The New Rules: U.S. Counterterror Stance Ain’t Broke, So Don’t Fix It

The New Rules: U.S. Counterterror Stance Ain’t Broke, So Don’t Fix It

Despite the rush right now to declare important milestones or turning points in the fight against terrorism, the best handle we can get on the situation seems to be that al-Qaida is near dead, but its franchises have quite a bit of life in them. The implied situational uncertainty is to be expected following Osama Bin Laden's assassination, as he was our familiar "handle" on the issue for more than a decade. But although it is normal that we now seek a new, widely accepted paradigm, it is also misguided: In global terms we are, for lack of a better term, in a good place right now on terrorism, meaning we don't need to unduly demote or elevate it in our collective threat priorities. Instead, we need to recognize the "sine wave" we're riding right now and seek no profound rebalancing in our security capabilities -- other than to continue protecting the "small wars" assets that we spent the last decade redeveloping.
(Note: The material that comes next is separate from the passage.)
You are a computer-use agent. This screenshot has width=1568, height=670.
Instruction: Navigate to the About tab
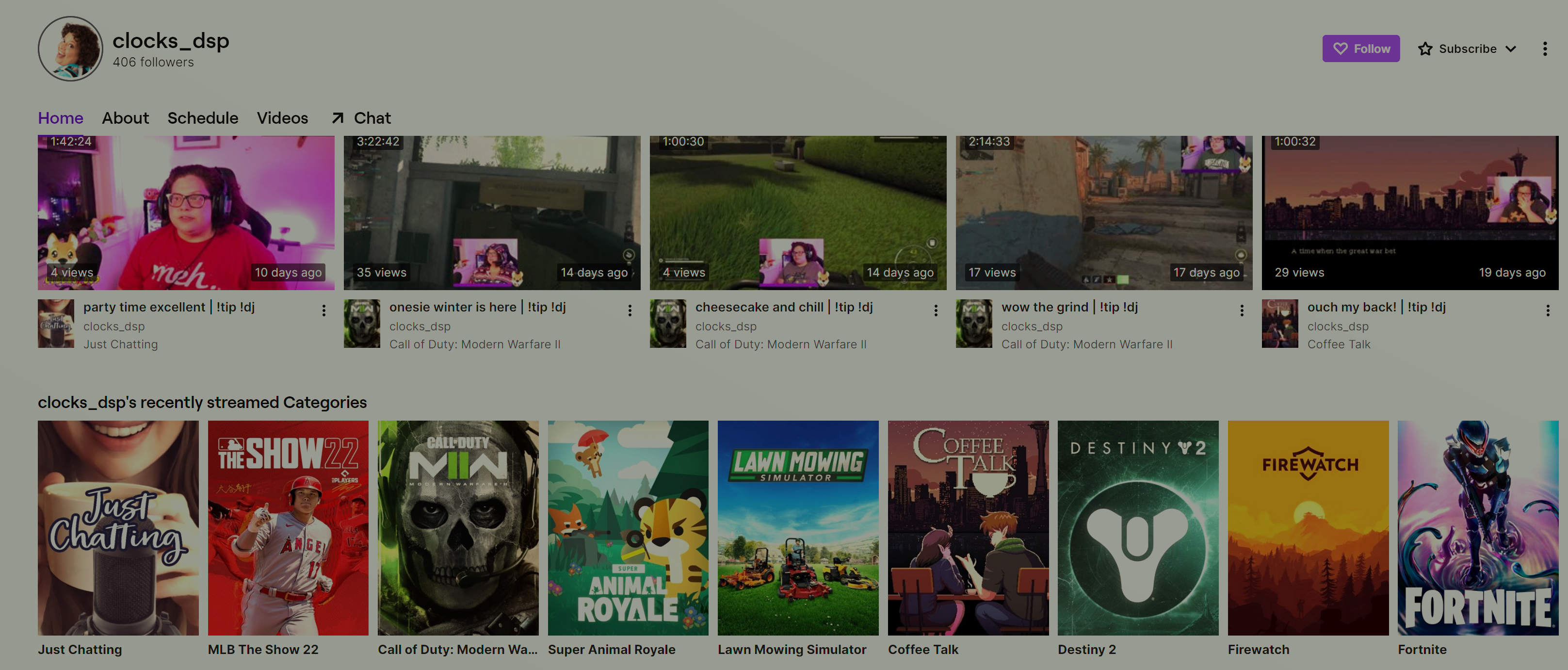(x=125, y=117)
First, some historical perspective: Over the past couple of centuries, global capitalism has faced a revolutionary/terrorist response everywhere it has spread. That response has been anti-city and anti-Western in character for the most part, but given capitalism's early successes in advancing urbanism and Western social structures, this was to be expected. The key thing to note is how each successive response has sought to turn back the clock further and further.

Karl Marx's original diagnosis of capitalism's collapse did not allow for the possibility of political adaptation, and that failure of imagination led his successors to retreat further back in time in their search for effective bastions of resistance. Vladimir Lenin saw his moment in barely industrialized Russia, while Mao Zedong saw his in China's pre-mechanized countryside. Both political movements subsequently engendered frantic catch-up or modernization campaigns that succeeded most spectacularly in murdering vast swaths of their populations. Their ideological ruthlessness was later surpassed by Cambodia's Khmer Rouge movement and Pol Pot's genocidal efforts at a "year zero" demographic cleansing.